For instance, when a clinician asks “How much liquor can you hold in a single night. . . a pint? a fifth?” and the patient responds, “Oh no, not a fifth, I don’t know, maybe a pint,” the clinician is still alerted that there is a problem despite the patient’s minimizations. The beauty of the technique lies in the fact that it avoids the creation of a confrontational atmosphere, even though the patient is patently minimizing behavior. It always involves the interviewer suggesting a specific number, set high.

It is worth repeating that symptom amplification is used in an effort to determine an actual quantity and it is only used if the clinician suspects that the patient is about to minimize. It would not be used with a client who wanted to “maximize,” as with an adolescent who might want to give the impression that he is a “big-time drinker.” The following are examples of symptom amplification.

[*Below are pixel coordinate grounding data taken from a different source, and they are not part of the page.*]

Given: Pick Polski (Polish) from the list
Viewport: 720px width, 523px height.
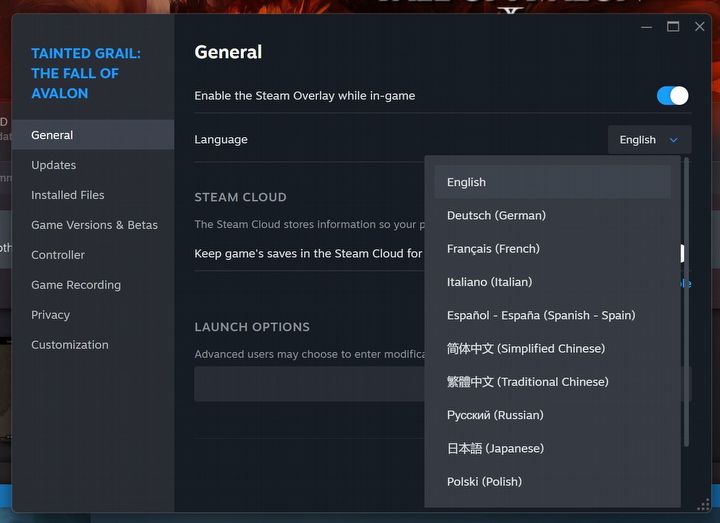Looking at the screenshot, I should coord(484,482).
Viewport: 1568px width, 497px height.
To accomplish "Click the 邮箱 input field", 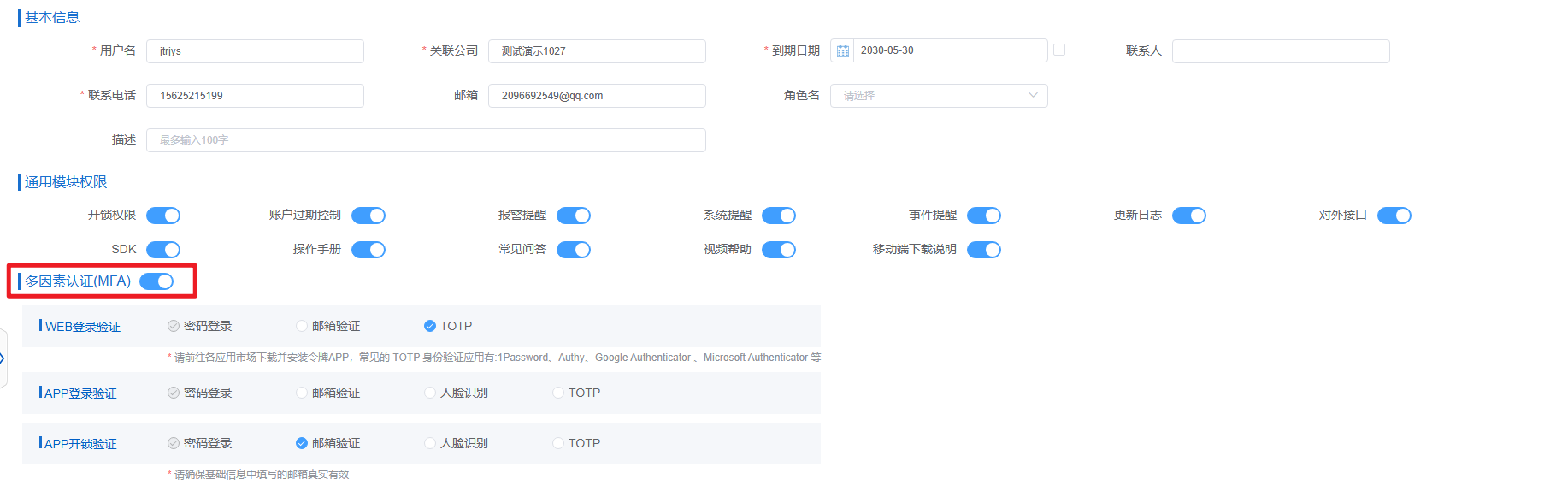I will pos(597,96).
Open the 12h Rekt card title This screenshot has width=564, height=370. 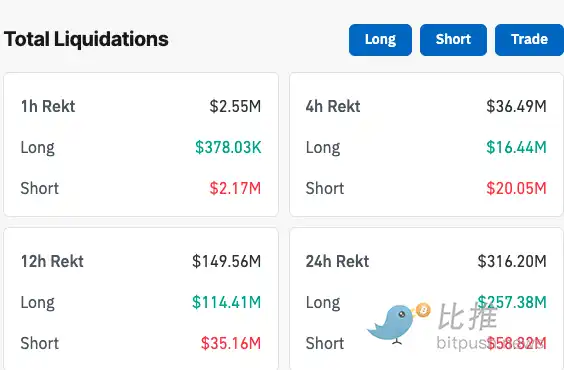click(x=52, y=261)
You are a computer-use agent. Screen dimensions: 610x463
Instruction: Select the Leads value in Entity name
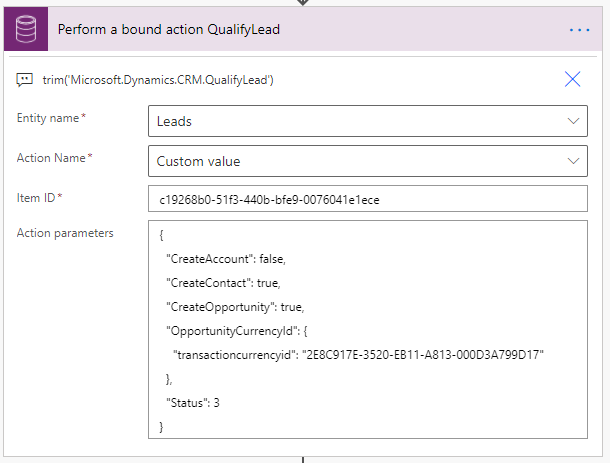175,121
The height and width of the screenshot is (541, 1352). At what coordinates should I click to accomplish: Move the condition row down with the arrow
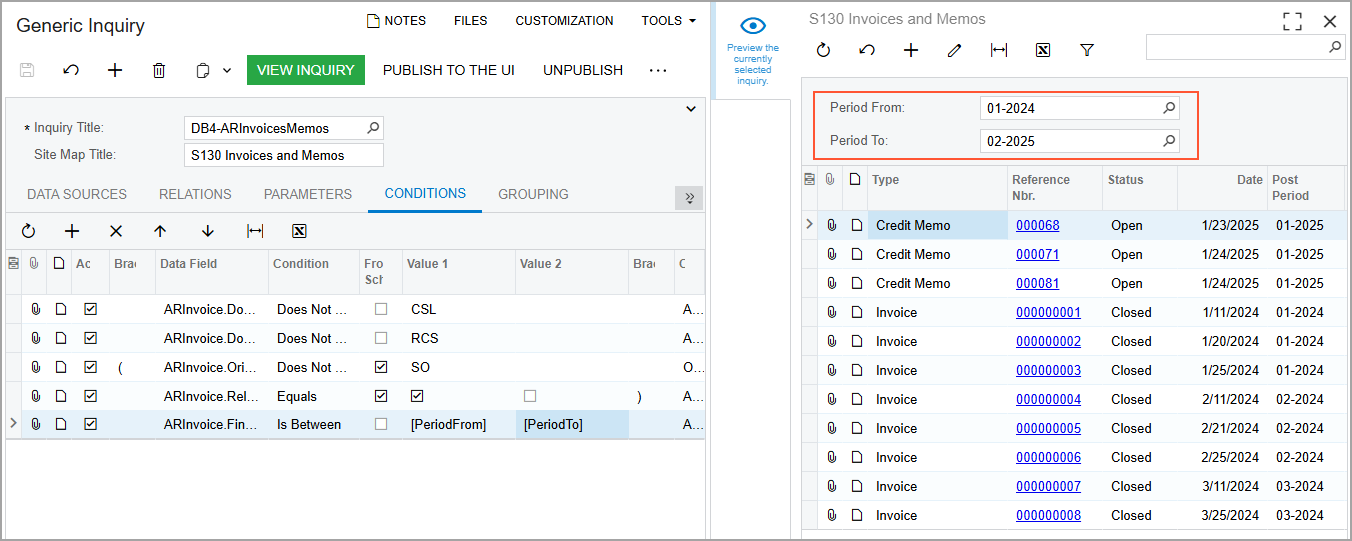click(208, 231)
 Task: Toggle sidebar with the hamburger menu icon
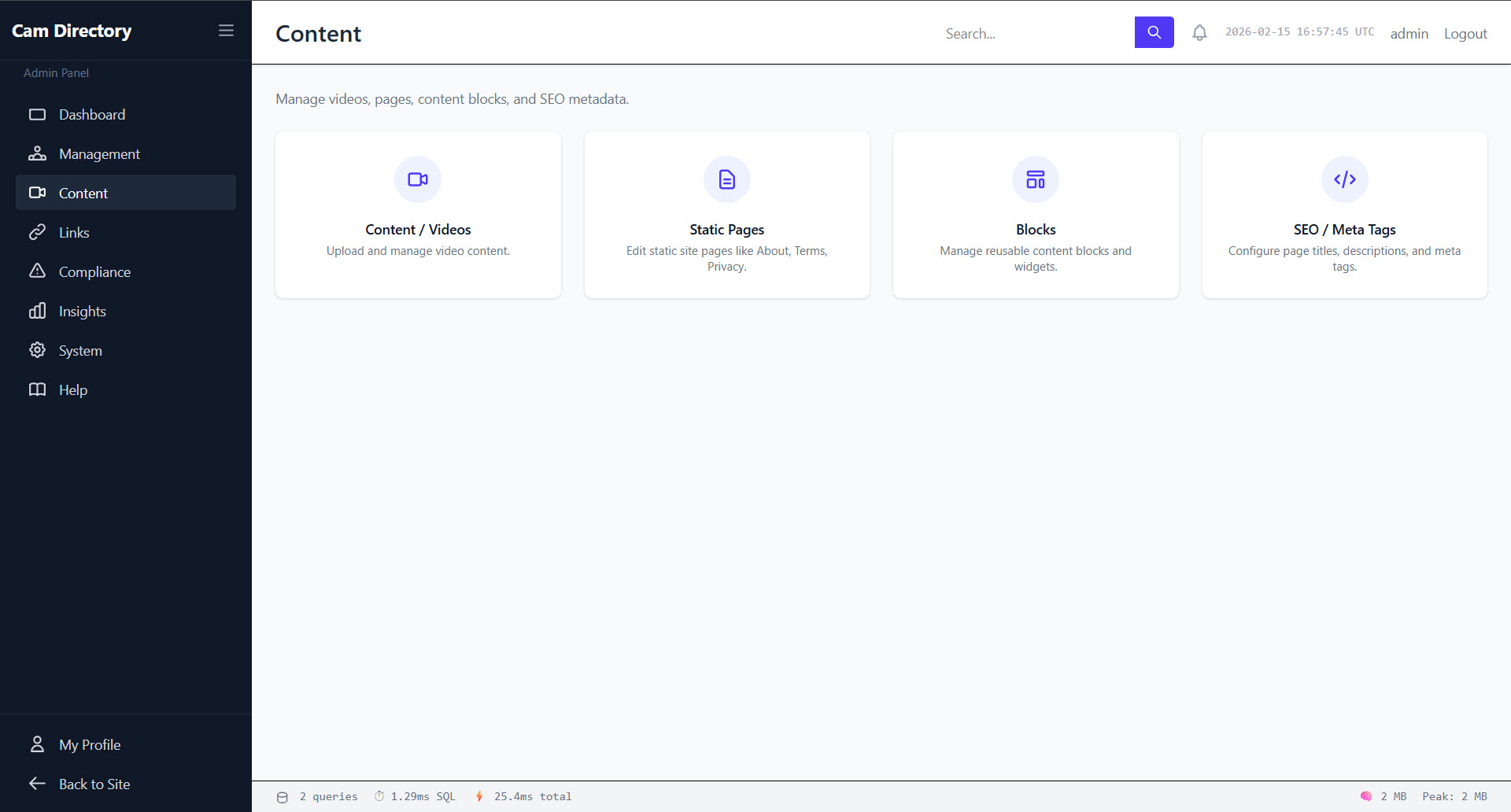pos(226,31)
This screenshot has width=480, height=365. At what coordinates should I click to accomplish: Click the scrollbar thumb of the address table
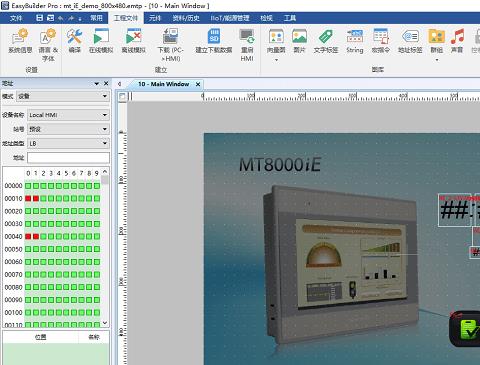(105, 180)
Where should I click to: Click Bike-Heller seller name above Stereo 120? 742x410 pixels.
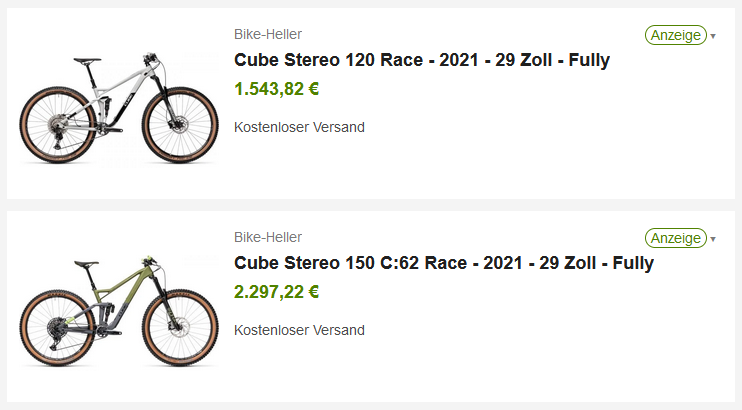[x=268, y=34]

• How many physical fights have you had in your whole life . . . 25, 40, 50?

• How many times have you tripped on acid in your whole life . . . 25, 40, 100 times or more?

• On the days when your thoughts of suicide are most intense, how much of your time do you spend thinking about killing yourself . . . 70% of your waking hours, 80%, 90%?

Clinical caveat: The clinician must be careful not to set the upper limit at such a high number that it seems absurd or creates the appearance that the interviewer doesn’t know what he or she is talking about.

The macrostructure of the CASE Approach: avoiding errors of omission

The patient’s history of suicidal ideation and actions can appear, at first glance, as a sprawling hodgepodge of details spanning the patient’s life. The gathering of this vital information in a short period while attending to the delicate issues regarding patient engagement is a daunting task.

Besides invalid data, the other major problem for the front-line clinician is missing puzzle pieces, ie, errors of omission. A 2-part question faced the developers of the CASE Approach, “Why do interviewers frequently miss important data while eliciting suicidal ideation? Is there a way to decrease such errors of omission?”

The answers lie in a field of study known as facilics. Facilics is the study of how clinicians effectively structure interviews and has given rise to the supervision method known as “facilic supervision.” This is a supervision system designed to train clinicians to uncover a comprehensive database while ensuring that the patient feels that he has been talking with a caring clinician rather than “being interviewed” by some guy with a clipboard.

From a technical standpoint, facilics is the study of how clinicians structure interviews, explore databases, make transitions, and use time. Over the past 20 years, facilic supervision has become a popular tool.3,28,38,39 It is used to train psychiatric residents and clinicians across disciplines to efficiently and sensitively perform an initial interview—including a DSM-IV-TR differential and a bio-psycho-social-spiritual overview.40

According to facilic principles, clinicians tend to make more errors of omission as the amount and range of required data increase. Errors of omission decrease if the clinician can split a large amount of data into smaller, well-defined regions. With such well-defined and limited data regions, the interviewer can more easily recognize when a patient has wandered from the subject. The clinician is also more apt to easily track whether the desired inquiry has been completed and does not feel as overwhelmed by the interview process.

If the desired data within each region is logically chosen, the databases make innate sense to the interviewer and require little memorization. Such a simplified interview format is easily learned and hard to forget, and it provides a reliable interview strategy available on a consistent basis no matter how stressed the clinician may feel.